雙熒光素酶報告基因實驗檢測發現HSPA1A的3′-UTR可直接結合miR-590-3p(P<0.05,圖3A)。在心肌細胞中,與mimic-NC組相比,mimic組中的HSPA1A蛋白表達明顯下調(P<0.05,圖3B)。

a P<0.05;每組n=3

2.4 HOTAIR作為“分子海綿”吸附miR-590-3p

雙熒光素酶報告基因實驗檢測發現HOTAIR可直接結合miR-590-3p(P<0.05,圖4)。在心肌細胞中,與si-NC2組miR-590-3p表達水平(1.00±0.03)相比,si-HOTAIR組的miR-590-3p表達水平(6.22±1.03)上調,差異有統計學意義(t=263.153,P=0.001)。

a P<0.05;每組n=3

2.5 HSPA1A受HOTAIR/miR-590-3p軸的調控促進I/R大鼠心肌炎癥

為鑒定HSPA1A是否受HOTAIR/miR-590-3p軸的調節而干預心肌細胞炎癥,將si-HOTAIR和HSPA1A過表達質粒(pc-HSPA1A)共轉染到H/R誘導的H9C2細胞中。si-HOTAIR和pc-HSPA1A均表現出優異的轉染效率。MTT實驗顯示,與H/R組相比,H/R+si-HOTAIR組上調了H/R誘導下的H9C2細胞的增殖率(P<0.05,圖5A)。H/R+si-HOTAIR+pc-HSPA1A組的細胞增殖率明顯低于H/R+si-HOTAIR組(P<0.05,圖5A)。與H/R組相比,H/R+si-HOTAIR組顯著降低了H/R誘導的H9C2細胞中HOTAIR、HSPA1A、IL-1β、IL-6和TNF-α的表達(均P<0.05,圖5B～G),而H/R+si-HOTAIR+pc-HSPA1A組則顯著增加了IL-1β、IL-6和TNF-α的表達(均P<0.05,圖5E～G)。
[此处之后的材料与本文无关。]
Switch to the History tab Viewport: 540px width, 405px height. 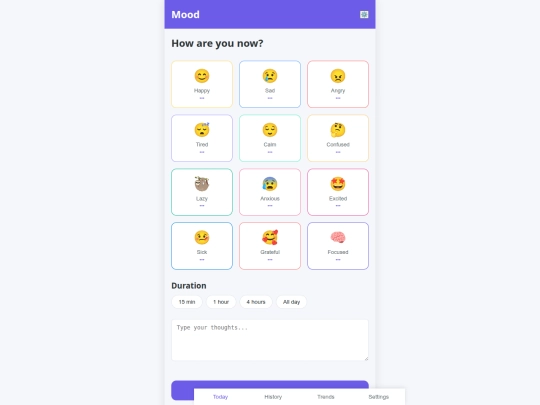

a 與Ctrl組比較,P<0.05;b 與H/R組比較,P<0.05;c 與H/R+siHORAIR組比較,P<0.05

3 討 論

由于AMI的病理特點,應用PCI治療血運重建會伴隨I/R損傷,對損傷的心肌組織造成“二次損傷”,這可進一步導致心律失常、冠狀動脈微循環障礙、心肌組織壞死、心室收縮功能下降等癥狀。目前,I/R損傷的機制包括活性氧(ROS)的過度產生、鈣過載、心肌細胞過度凋亡和炎癥反應[9-10]。因此,減少心肌梗死后心肌細胞炎癥損傷,對改善心肌梗死患者的臨床預后具有重要意義。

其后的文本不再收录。